Overall, the findings do not show a good outlook for the long-term future of the sector. The proportion of landlords who have sold properties in the past 12 months has continued to increase and is now up four percentage points in comparison to the previous year. At the same, the proportion of landlords who are planning to sell properties has increased by two percentage points to 22% of landlords (just over 1-in-5 landlords). We believe that this increase is due to the tax changes and specifically the changes to mortgage interest relief (MIR), as 70% of respondents reported that the changes to MIR would reduce their profitability. 62% then went on to say that these changes would reduce their profitability by at least 20%.
We then asked landlords how they would mitigate any negative impact of these changes, and most landlords reported they were planning on increasing rents (67%). Other strategies also included selling properties to reduce the size of their mortgages (25%), leaving the sector as a landlord (25%), and reducing investment in their portfolio (24%).

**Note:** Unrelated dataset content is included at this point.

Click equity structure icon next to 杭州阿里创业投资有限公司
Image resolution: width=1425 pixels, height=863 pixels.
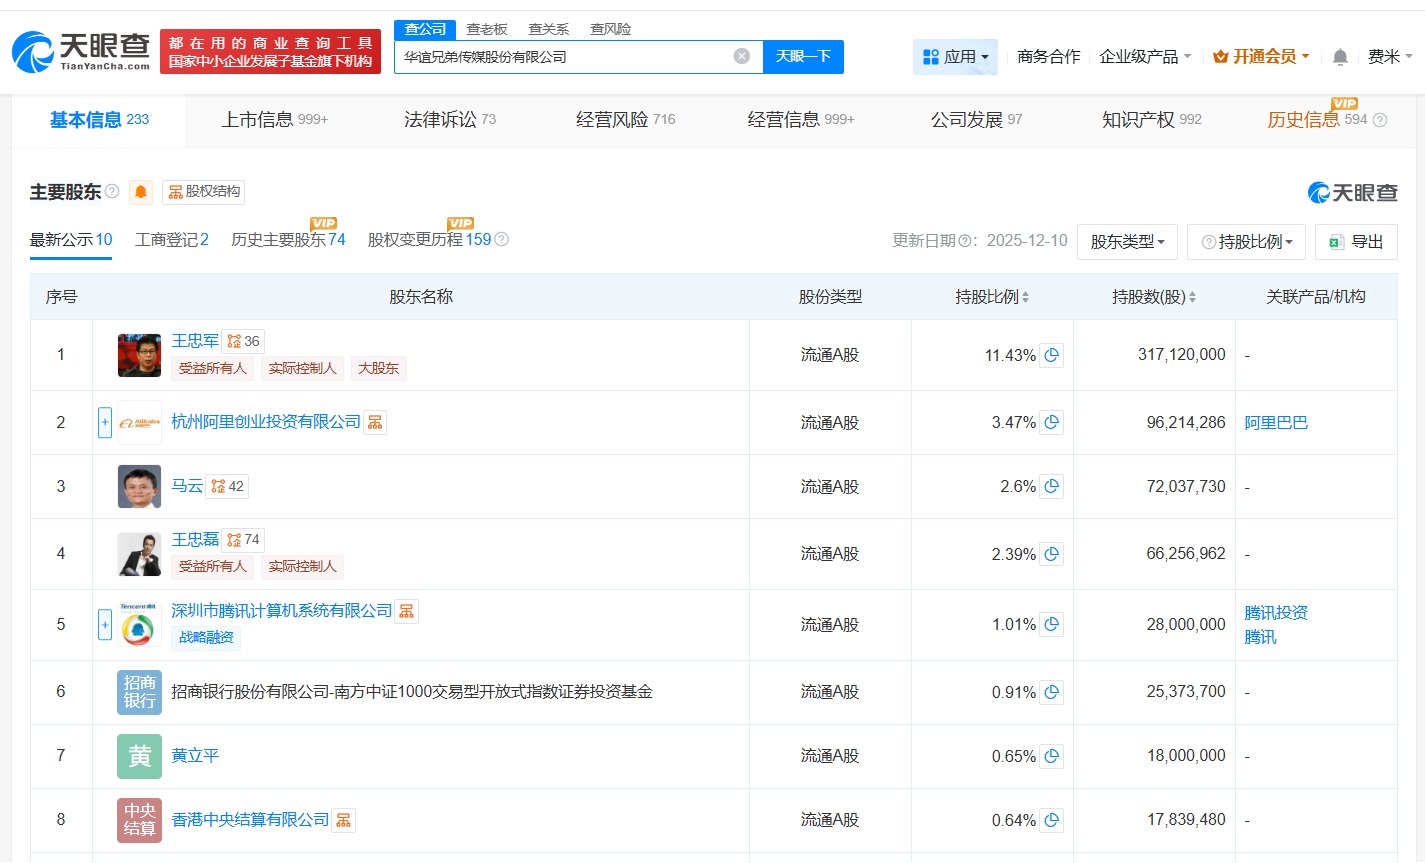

These findings illustrate that these tax changes will have a negative impact on the majority of landlords. Landlords are planning to increase rents and to sell properties. This will have a negative impact on tenants, through higher housing costs and more competition between properties. In the next 12 months, 50% of landlords reported they planned on increasing rent, with the most common reason due to the changes to MIR (41% of landlords), indicating some tenants will be facing rent increases in the short-term. Previous research from Professor Miles at the Imperial College London identified that rents would need to increase between 20-30% to offset the impact of these changes.
If Theresa May and this government want private landlords to continue to play an important role in the housing market, based on these findings, the government will need to change their policy towards private landlords to not only keep private landlords in the sector but to prevent unnecessary rent increases due to the restriction of mortgage interest relief.